Penn Program in Environmental Humanities Competition Winners Presented at Bartram’s Garden
This spring, several art and design installations will extend from Bartram's Garden Community Boathouse. Moored to the banks, and addressing the shoreline, they aim to influence the surrounding area.
These installations are the result of a design competition organized by the University of Pennsylvania’s Penn Program in Environmental Humanities, “Ecotopian Tools for WetLand.” The winners, chosen after a juried selection process, are Cecily Anderson, Eric Blasco, Penn alumna Joanne Douglas, Carolyn Hesse, Gabriel Kaprielian, Mandy Katz and Jacob Rivkin, a lecturer in Penn’s School of Design. They will present their creations at a series of weekly workshops hosted by PPEH partners at Bartram’s Garden April 29-June 3.
The tools, both conceptual and realized, are intended to assist inhabitants of the Schuylkill River watershed as they learn to adapt to the warmer waters of the “Anthropocene,”the term denoting the current geological age that is influenced by human activity. Micro-grants of as much as $1,000 per tool enable the winners to explore and possibly construct their proposals in the watershed and on the river, with the aim of promoting stewardship of the Lower Schuylkill River in and around Bartram’s Garden.

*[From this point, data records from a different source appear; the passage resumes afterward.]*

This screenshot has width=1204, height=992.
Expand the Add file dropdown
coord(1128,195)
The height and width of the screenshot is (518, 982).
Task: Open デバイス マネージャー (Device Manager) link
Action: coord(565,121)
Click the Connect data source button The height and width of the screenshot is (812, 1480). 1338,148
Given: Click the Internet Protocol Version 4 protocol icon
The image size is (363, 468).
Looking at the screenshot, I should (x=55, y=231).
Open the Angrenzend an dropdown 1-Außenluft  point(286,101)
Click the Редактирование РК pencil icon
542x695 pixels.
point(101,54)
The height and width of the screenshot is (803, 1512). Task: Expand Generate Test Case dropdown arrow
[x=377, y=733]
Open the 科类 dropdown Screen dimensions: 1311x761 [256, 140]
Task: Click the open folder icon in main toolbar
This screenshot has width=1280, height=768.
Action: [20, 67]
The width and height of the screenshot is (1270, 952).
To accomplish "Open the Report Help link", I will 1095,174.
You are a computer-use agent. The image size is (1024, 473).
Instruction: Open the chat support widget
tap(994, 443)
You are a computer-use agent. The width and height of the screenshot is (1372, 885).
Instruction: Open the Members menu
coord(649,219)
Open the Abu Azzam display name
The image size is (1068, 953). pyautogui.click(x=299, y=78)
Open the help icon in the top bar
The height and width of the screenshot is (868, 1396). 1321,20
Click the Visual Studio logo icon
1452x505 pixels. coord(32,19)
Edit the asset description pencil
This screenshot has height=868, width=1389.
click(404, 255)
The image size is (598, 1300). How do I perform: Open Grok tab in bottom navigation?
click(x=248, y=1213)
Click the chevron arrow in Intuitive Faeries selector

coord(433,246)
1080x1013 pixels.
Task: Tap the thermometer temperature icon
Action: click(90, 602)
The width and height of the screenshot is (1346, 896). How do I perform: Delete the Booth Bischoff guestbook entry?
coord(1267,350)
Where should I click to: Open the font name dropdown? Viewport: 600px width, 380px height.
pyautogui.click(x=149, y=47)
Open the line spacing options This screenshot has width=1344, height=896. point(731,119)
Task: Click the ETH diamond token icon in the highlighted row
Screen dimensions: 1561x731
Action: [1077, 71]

Cecily Anderson will develop a map of the Lower Schuylkill that is receptive to user's inputs. Joanne Douglas will use fibers and dyes to register environmental information along the river bank. Carolyn Hesse will adapt a floating, mirror-like installation that will animate the river's surface. Mandy Katz plans to develop a comprehensive field guide to plants of the Lower Schuylkill in consultation with the Philadelphia Botanical Society. Gabriel Kaprielian will create floating habitat pods that cultivate plants and attract river-dwelling animals. Jacob Rivkin and Eric Blasco will build a "bio-pool,"a passive floating form that will cleanse the river water it gathers.
The WetLand Toolkit project is part of PPEH’s year-long, collaborative, multi-disciplinary series of events and initiatives called Floating on Warmer Waters, which seeks to bring together diverse publics to engage in conversations about the complex relationship of people and nature on the Lower Schuylkill River and watershed.